Many CEOs, MDs and board members become custodians of a role. True leadership would care about a business beyond short term monthly or quarterly earning calls. Let’s call out that many leaders do indeed start off with great intentions of long term strategy, but get conditioned by short term goals. This kills strategy, this kills game-changing and it certainly kills innovation.
Rail Transport — Based on Two Horse’s Butts
Let us for a moment consider what has happened with the transport system, reflecting on the evolution of rail (I must add that I could not find an exact historic tale of this evolution and it has been called out here and here).
All improvement in the rail industry was incremental, it was a better version of what came before. It was built on what previously existed. When this happens, alliances form, status quo crystallises and it becomes very difficult to make real change.
The foundations are fundamentally broken. The infrastructure is built on the width of two horse’s butts. The industry has not innovated let alone been reimagined. Imagine you could expand the width of the train and thus double the freight and passengers! This is made very difficult because of what is already in place.
Not only is this outdated system so expensive to maintain, it is a huge opportunity cost. Great minds are occupied managing the past rather than preparing for the future. The best minds leave these companies because of this. Think of so many semi-state organisations where the job is not only to innovate, but to replace. So much of the innovation budget is spent on redundancies to remove innovation blockers such as status quo merchants in key roles.

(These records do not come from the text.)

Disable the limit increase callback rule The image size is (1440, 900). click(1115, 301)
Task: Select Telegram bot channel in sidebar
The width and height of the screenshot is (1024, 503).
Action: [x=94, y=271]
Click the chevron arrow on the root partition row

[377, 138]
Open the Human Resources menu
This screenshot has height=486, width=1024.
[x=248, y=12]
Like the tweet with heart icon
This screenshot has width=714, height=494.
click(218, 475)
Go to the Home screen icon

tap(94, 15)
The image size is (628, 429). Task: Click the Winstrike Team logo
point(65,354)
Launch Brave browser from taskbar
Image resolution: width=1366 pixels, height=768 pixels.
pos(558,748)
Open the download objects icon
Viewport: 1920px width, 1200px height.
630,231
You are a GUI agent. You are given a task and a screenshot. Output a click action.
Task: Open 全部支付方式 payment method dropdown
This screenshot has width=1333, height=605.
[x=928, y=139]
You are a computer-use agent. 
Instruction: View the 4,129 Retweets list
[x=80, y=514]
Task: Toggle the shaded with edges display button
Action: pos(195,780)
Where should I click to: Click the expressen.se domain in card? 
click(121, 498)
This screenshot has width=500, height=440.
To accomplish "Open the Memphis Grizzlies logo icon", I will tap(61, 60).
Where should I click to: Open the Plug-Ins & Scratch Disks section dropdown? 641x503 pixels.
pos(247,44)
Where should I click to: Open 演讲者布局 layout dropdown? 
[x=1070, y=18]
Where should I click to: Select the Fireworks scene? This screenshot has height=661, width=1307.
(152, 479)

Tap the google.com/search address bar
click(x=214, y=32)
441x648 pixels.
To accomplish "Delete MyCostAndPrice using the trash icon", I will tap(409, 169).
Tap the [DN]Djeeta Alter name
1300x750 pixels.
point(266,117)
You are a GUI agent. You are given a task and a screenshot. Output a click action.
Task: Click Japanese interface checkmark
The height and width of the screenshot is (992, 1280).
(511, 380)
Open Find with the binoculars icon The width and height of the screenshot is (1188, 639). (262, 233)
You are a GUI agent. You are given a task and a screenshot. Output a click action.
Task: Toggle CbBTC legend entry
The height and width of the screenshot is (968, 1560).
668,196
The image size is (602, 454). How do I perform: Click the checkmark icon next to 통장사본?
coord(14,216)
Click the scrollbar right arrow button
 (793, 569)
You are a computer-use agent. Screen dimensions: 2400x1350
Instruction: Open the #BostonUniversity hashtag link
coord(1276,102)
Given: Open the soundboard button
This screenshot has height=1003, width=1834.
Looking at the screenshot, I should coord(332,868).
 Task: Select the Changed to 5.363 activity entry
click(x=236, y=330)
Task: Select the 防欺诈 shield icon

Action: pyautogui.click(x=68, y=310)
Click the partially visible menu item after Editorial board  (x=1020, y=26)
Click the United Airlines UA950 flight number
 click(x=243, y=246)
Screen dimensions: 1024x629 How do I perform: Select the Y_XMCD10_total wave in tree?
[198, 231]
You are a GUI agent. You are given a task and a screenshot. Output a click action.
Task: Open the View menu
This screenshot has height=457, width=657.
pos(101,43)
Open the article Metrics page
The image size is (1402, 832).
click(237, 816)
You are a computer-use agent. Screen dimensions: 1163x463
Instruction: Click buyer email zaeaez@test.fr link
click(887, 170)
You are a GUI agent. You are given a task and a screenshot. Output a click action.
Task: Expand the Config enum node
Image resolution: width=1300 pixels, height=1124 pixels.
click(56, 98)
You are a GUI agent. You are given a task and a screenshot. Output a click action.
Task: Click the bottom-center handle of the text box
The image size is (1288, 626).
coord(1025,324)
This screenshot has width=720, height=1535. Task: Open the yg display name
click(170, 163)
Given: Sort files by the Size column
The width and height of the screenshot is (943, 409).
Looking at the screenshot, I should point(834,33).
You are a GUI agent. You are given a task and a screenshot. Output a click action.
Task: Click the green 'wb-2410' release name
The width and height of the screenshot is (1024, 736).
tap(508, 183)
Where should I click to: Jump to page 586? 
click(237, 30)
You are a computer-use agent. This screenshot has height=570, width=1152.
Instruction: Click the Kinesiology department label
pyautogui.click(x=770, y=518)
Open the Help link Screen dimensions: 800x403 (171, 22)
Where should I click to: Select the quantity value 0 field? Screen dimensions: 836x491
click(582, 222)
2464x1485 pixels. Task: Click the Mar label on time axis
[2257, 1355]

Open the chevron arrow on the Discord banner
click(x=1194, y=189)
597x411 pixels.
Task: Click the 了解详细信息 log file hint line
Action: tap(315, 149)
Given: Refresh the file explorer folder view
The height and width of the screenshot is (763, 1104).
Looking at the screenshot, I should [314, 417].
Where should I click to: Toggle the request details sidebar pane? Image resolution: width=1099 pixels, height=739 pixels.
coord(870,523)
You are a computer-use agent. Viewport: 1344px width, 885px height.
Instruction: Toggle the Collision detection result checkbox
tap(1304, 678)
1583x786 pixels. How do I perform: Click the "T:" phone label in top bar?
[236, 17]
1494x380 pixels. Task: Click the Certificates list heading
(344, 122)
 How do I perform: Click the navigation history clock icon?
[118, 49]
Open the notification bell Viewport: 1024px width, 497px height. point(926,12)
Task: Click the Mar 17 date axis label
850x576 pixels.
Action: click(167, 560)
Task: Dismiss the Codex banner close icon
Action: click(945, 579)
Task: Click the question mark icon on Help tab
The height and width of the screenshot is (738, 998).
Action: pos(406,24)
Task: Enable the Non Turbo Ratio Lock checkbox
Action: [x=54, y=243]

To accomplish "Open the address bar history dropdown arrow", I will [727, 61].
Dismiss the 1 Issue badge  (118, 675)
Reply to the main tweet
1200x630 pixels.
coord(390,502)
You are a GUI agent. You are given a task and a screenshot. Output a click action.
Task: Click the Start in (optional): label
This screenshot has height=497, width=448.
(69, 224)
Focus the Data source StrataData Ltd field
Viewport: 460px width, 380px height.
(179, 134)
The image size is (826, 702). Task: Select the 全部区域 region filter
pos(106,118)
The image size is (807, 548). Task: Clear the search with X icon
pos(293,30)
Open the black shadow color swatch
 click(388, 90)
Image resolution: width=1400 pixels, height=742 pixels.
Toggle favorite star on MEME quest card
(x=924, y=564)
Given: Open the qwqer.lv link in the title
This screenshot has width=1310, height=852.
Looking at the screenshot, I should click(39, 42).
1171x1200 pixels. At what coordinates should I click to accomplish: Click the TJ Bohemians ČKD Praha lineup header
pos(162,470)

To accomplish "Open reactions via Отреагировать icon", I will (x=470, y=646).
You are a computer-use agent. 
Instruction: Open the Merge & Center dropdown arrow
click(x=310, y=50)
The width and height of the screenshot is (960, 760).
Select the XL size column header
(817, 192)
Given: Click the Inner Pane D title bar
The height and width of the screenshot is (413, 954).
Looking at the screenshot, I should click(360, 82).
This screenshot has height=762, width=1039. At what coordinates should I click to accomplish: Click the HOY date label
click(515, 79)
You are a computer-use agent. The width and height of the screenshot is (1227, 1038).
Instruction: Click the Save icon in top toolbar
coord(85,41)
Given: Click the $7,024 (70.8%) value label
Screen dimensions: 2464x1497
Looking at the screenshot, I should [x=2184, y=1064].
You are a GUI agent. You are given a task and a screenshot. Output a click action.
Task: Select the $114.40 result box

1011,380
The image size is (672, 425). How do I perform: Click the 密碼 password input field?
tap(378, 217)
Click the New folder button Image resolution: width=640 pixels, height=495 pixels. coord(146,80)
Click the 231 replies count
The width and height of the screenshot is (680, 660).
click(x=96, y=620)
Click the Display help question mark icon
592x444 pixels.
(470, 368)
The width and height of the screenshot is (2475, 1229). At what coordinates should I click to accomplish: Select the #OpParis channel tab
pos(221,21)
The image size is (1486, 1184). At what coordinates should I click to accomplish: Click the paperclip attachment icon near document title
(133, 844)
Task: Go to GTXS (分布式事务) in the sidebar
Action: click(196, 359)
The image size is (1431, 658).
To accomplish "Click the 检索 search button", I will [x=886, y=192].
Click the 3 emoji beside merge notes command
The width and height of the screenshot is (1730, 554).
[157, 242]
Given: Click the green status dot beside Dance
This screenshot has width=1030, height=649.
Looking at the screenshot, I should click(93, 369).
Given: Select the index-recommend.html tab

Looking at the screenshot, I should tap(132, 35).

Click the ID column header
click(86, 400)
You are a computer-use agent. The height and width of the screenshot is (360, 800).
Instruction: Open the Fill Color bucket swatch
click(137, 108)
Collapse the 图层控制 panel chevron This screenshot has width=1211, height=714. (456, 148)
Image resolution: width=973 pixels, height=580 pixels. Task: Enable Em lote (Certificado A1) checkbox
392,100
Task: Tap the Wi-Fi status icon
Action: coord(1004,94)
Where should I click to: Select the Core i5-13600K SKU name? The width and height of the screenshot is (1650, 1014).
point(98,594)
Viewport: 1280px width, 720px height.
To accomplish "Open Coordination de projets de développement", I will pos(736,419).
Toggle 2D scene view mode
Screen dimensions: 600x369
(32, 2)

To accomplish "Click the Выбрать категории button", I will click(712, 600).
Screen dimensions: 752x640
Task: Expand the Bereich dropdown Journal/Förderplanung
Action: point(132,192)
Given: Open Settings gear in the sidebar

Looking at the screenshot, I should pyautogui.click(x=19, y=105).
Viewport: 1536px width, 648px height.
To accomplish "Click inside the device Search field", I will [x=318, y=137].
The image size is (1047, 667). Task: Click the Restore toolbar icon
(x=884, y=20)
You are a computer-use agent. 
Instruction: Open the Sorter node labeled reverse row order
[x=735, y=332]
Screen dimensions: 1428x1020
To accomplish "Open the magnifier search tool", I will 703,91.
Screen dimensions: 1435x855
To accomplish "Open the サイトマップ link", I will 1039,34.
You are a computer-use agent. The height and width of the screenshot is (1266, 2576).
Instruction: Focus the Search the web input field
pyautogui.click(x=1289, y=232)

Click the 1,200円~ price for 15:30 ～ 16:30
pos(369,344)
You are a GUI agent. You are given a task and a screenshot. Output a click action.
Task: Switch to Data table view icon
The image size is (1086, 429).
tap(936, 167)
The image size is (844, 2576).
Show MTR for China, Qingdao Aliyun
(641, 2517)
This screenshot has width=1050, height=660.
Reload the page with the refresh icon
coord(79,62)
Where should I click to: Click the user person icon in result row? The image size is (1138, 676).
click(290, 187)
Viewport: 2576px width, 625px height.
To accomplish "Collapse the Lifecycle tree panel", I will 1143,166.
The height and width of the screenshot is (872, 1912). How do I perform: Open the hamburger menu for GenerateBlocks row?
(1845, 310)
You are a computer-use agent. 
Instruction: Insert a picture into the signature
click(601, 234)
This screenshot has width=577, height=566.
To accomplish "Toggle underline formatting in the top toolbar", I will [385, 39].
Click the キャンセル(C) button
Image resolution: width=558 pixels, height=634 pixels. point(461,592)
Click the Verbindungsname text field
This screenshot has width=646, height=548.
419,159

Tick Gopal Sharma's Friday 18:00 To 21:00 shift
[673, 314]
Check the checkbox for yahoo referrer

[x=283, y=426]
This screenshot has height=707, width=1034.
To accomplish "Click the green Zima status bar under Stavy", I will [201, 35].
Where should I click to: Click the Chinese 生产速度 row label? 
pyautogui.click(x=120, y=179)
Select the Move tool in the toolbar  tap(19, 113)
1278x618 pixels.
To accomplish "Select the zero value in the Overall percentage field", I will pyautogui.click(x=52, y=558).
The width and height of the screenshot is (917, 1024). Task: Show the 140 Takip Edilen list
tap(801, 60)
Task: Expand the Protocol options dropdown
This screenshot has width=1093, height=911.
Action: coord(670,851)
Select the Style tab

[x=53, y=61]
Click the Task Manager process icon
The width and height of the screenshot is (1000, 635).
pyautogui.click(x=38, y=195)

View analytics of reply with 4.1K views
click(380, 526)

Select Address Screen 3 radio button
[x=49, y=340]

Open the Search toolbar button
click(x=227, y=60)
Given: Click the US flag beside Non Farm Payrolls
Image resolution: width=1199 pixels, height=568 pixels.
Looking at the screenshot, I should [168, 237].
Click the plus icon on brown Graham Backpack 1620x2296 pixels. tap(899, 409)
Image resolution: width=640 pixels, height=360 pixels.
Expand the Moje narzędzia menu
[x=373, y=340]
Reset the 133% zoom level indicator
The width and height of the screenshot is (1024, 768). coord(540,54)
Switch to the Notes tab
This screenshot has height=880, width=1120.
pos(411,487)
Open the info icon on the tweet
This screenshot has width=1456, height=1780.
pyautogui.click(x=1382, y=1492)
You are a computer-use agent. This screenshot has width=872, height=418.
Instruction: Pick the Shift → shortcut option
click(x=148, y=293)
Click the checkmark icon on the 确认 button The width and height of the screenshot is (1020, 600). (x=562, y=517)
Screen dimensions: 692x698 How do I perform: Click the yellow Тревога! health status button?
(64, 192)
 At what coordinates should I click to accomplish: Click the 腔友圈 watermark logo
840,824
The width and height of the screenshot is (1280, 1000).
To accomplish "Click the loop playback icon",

In speaking to this week’s guest on the innovation show Hyperloop Chairman Bibop Gresta, he has met most rail companies throughout the World and none of them make money. None of them will innovate because they are all subsidised by the state. They are not hungry, because they don’t know pain, what it is like to stress over making payroll or paying suppliers.
Eventually, someone has to come in with huge funding, huge vision and huge support to change the system. This is happening with Hyperloop, dubbed as a cross between a Concorde, a rail gun, and an air hockey table. While Hyperloop reimagines land travel it does so with existing technologies and not existing thinking.
Most “Innovation” is incremental
Most of what is deemed innovation is simply incremental improvement through digitisation or optimisation to some extent. This type of innovation starts from point A and moves to point B.
This approach can often accelerate decline by digitising broken business models. If you improve the way a broken business model is accessed by a market, you are simply exposing it’s weaknesses even further.
True innovation comes from Imagination and seeing what is not already there, what is not incremental. To achieve this innovation buy in is needed from executive level, from investor level and eventually from market level.
Psychological Inertia
Psychological inertia describes our inclination to rely on familiar assumptions and exhibit a reluctance and inability to revise those assumptions. This remains the case even when the evidence supporting them no longer exists.
Organisations experience this when managers fail to update and revise their understanding of a situation even when that situation changes. This is one of the biggest barriers to organisational change and breakthrough innovation.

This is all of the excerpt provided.